Example of using a 3D model for creating an image that can be used in a publication. Ability to use an orthographic camera is one of the advantages of this approach over traditional photography.

In the case of models that are later uploaded to Sketchfab or shared via other media, I also take some time to set PBR materials. Besides the aesthetic aspect, the aim of this step is to at least approximately imitate the surface of the item, as it is one of the attributes included in technological analysis of prehistoric pottery. For objects with a rather uniform surface, it’s usually enough to use specular and roughness sliders in the Sketchfab viewer, but if there is more variability I make use of the fact that different roughness is, in most cases, correlated with differences in colour. In Substance Designer I use base colour texture as input, ‘color to mask’ nodes to set roughness value for separate areas and then blend them together to get the final texture.

Simple node setup in Substance Designer for separating and combining areas with different roughness.

Digital Reconstruction

The vast majority of artefacts gathered during excavations are strongly fragmented and, for that reason, archaeologists use various techniques of reconstruction to provide better perception—from illustrating estimated shape and size on schematic drawings, up to using clay, gypsum, or similar material to make a physical reconstruction of the artefact. Bringing an artefact into virtual space provides more options on this subject—creating digital reconstruction is one of them.
Once again, workflow strongly depends on size and shape of the original piece. Sometimes it’s necessary to go over literature to find images of similar items and use them as a reference for creating models almost from scratch, but sometimes there’s also enough of the original artifact’s geometry preserved to be able to use only it (especially when it comes to the pottery). In this case, after finding the center of radius, the scanned model can be duplicated and rotated several times to create a base mesh used for retopology. After the reconstructed model is finished and UV unwrapped, Substance Designer is used to bake colour texture, and normal map from the scanned model; later the clone brush in Substance Painter is used to paint both of them over the rest of the model.

→ Dataset entries
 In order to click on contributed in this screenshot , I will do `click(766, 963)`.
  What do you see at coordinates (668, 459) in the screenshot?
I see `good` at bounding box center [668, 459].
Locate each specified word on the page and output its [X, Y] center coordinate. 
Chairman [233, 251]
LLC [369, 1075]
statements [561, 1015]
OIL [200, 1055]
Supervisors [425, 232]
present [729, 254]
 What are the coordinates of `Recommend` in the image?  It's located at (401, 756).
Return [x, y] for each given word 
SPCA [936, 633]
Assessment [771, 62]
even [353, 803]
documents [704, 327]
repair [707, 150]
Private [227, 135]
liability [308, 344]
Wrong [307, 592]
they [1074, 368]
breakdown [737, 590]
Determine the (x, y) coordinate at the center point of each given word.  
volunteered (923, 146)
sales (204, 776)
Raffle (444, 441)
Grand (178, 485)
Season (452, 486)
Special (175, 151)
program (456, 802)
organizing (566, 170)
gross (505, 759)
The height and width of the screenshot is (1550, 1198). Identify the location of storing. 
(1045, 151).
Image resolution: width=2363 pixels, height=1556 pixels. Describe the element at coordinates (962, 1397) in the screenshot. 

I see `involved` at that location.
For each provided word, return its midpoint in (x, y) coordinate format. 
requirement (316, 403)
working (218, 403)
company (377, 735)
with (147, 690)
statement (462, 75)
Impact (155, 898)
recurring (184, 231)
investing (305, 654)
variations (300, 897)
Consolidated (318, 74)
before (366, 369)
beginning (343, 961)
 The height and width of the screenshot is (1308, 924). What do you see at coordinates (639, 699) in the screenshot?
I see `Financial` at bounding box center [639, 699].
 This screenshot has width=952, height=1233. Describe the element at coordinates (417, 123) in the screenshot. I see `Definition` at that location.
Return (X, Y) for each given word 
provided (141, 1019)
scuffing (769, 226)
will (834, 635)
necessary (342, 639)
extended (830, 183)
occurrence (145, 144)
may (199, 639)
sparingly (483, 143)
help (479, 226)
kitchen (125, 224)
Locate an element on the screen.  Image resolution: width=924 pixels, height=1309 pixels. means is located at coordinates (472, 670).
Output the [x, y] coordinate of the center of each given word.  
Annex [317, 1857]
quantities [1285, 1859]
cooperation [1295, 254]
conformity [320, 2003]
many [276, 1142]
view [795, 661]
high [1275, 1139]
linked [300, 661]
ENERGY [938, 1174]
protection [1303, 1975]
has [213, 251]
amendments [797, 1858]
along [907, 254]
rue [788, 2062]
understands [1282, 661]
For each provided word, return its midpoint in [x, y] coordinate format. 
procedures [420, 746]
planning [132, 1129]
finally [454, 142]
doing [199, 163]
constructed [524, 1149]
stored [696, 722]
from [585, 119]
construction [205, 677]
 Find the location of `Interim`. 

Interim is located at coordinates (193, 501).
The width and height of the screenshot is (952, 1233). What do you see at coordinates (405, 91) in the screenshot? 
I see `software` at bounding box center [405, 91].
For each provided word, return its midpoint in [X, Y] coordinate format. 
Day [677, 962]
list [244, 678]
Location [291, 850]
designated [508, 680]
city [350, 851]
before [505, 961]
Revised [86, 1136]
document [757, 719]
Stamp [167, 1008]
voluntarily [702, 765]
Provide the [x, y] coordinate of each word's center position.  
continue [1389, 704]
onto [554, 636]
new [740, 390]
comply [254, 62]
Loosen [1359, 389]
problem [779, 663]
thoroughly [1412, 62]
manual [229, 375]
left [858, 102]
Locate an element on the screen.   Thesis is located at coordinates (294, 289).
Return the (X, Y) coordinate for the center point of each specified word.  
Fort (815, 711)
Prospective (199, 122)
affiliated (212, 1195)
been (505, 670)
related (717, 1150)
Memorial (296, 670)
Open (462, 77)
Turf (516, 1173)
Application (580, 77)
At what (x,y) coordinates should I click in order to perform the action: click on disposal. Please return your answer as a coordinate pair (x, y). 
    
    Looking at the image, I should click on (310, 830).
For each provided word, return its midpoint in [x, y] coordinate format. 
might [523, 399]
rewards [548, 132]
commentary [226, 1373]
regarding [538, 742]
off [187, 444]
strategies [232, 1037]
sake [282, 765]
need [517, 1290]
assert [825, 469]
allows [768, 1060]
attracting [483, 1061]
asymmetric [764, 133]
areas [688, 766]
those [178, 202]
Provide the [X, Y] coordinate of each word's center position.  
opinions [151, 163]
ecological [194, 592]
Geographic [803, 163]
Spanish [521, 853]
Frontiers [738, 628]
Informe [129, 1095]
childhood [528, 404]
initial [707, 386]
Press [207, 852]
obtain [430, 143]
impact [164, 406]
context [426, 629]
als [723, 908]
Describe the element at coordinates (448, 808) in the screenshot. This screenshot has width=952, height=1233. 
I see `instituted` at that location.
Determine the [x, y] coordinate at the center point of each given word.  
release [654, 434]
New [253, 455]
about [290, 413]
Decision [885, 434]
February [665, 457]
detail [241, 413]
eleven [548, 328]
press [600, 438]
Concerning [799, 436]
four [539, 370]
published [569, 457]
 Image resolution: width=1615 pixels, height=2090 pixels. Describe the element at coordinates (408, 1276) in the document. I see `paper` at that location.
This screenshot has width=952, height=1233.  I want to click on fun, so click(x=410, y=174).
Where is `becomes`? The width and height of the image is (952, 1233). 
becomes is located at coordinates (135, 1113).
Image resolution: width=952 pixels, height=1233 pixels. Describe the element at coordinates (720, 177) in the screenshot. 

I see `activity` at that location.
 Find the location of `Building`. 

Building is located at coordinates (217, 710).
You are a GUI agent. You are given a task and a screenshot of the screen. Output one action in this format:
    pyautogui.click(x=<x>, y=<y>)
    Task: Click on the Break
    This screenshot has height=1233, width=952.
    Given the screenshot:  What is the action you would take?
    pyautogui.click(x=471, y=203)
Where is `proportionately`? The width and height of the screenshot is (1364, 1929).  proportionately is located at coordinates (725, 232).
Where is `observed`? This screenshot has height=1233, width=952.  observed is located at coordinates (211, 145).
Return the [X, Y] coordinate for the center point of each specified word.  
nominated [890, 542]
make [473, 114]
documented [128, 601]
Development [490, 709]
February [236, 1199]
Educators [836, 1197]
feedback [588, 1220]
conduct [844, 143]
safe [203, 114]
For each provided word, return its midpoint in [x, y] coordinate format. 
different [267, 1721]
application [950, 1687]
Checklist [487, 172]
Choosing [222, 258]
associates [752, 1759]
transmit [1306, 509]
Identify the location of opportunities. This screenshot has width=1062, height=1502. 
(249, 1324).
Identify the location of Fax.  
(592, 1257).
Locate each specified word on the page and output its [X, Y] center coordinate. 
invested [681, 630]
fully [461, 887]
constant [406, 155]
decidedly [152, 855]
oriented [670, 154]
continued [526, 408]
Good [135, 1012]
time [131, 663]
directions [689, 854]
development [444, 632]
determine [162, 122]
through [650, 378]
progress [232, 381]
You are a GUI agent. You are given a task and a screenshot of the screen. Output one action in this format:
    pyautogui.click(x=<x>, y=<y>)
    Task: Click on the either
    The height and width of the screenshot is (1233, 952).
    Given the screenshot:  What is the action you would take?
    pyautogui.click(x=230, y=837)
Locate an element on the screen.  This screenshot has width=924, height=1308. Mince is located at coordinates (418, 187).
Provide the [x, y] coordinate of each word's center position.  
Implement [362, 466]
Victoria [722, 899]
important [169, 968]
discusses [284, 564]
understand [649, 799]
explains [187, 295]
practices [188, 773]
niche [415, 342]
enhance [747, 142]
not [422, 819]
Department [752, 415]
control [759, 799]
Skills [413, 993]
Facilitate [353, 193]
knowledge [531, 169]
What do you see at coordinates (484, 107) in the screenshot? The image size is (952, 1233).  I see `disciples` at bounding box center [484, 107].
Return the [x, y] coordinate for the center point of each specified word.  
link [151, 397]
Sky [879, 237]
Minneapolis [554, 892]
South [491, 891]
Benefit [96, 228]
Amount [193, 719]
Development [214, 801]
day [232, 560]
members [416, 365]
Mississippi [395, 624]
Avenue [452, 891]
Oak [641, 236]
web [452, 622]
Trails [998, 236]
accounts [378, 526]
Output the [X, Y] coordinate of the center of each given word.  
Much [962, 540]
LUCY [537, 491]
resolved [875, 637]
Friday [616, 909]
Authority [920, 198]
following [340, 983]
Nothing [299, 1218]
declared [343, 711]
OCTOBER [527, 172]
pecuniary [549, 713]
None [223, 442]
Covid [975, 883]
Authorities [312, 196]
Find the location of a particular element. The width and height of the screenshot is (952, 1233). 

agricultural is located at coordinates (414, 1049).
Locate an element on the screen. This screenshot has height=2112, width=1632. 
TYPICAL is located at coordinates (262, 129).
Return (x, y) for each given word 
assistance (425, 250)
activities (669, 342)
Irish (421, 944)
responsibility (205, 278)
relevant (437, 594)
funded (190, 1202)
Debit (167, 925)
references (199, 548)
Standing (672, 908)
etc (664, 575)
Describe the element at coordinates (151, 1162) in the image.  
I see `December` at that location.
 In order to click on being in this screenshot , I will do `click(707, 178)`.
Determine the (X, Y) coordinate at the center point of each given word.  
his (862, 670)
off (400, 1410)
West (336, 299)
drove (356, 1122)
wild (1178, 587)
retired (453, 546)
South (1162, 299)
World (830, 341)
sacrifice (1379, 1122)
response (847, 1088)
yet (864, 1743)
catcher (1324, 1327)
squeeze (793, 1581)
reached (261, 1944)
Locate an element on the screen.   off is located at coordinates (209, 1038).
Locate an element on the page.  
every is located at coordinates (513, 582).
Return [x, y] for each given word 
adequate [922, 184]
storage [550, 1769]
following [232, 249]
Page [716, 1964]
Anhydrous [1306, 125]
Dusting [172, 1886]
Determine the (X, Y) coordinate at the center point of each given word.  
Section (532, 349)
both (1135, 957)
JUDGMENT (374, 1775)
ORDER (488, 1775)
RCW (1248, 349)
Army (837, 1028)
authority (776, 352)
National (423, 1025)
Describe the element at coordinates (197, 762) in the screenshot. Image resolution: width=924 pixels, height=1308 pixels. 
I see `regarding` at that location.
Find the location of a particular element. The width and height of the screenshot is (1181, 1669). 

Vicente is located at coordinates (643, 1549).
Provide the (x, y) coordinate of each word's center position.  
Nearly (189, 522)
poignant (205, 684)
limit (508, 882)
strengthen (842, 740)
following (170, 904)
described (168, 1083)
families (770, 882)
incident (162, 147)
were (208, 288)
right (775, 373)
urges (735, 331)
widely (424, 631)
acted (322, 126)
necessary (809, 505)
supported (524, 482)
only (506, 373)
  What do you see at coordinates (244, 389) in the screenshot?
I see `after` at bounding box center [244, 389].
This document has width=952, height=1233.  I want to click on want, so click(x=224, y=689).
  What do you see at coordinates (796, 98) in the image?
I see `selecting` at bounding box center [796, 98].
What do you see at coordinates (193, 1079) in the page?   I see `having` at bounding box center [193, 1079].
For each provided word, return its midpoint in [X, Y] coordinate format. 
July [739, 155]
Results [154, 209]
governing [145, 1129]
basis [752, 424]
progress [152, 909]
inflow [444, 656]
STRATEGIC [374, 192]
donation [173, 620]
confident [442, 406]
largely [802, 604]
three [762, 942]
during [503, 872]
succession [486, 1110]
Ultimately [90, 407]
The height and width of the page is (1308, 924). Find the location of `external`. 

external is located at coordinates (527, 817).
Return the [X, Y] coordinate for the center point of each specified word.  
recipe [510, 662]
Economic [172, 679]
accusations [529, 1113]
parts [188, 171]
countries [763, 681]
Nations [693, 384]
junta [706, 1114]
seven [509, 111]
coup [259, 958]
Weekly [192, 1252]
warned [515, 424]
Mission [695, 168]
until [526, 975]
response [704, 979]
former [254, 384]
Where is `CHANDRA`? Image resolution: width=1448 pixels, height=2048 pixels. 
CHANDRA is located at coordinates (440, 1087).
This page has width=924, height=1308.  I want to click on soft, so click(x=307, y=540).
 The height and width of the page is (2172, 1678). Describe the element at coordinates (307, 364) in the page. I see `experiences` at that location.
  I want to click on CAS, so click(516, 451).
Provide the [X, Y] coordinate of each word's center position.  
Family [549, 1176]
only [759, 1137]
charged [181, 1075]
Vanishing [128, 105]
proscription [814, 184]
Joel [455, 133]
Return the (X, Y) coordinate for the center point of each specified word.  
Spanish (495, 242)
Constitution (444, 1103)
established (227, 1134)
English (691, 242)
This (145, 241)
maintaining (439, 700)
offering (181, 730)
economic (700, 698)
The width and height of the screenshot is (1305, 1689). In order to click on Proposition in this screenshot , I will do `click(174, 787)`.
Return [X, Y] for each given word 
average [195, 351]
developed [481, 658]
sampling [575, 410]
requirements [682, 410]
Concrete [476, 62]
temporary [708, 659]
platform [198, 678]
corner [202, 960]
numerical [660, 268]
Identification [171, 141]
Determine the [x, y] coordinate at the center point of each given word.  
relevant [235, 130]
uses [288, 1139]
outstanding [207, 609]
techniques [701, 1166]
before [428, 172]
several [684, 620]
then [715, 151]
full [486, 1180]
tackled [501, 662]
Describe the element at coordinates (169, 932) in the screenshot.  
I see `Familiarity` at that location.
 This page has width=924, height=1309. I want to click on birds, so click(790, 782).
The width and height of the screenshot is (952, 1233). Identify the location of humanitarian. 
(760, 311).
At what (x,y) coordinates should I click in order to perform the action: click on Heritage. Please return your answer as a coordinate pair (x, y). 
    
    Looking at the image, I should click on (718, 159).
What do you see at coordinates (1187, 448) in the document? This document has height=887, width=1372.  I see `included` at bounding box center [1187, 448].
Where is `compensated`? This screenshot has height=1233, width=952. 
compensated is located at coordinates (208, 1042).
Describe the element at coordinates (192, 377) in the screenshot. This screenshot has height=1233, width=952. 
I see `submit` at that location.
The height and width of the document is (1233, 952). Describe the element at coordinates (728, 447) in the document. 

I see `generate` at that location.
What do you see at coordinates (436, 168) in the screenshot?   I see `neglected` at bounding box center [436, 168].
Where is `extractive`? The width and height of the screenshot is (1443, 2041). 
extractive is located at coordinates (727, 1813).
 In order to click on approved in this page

→ Required action 1
In the passage on 3D models of artefacts, which tool's clone brush is used to paint the baked colour texture and normal map over the rest of the reconstructed model?
→ Required action 2
Copy word for word the part of the passage on 3D models of artefacts between "Example of using" and "over traditional photography.", inclusive.

→ Response box 1
The clone brush in Substance Painter.

→ Response box 2
Example of using a 3D model for creating an image that can be used in a publication. Ability to use an orthographic camera is one of the advantages of this approach over traditional photography.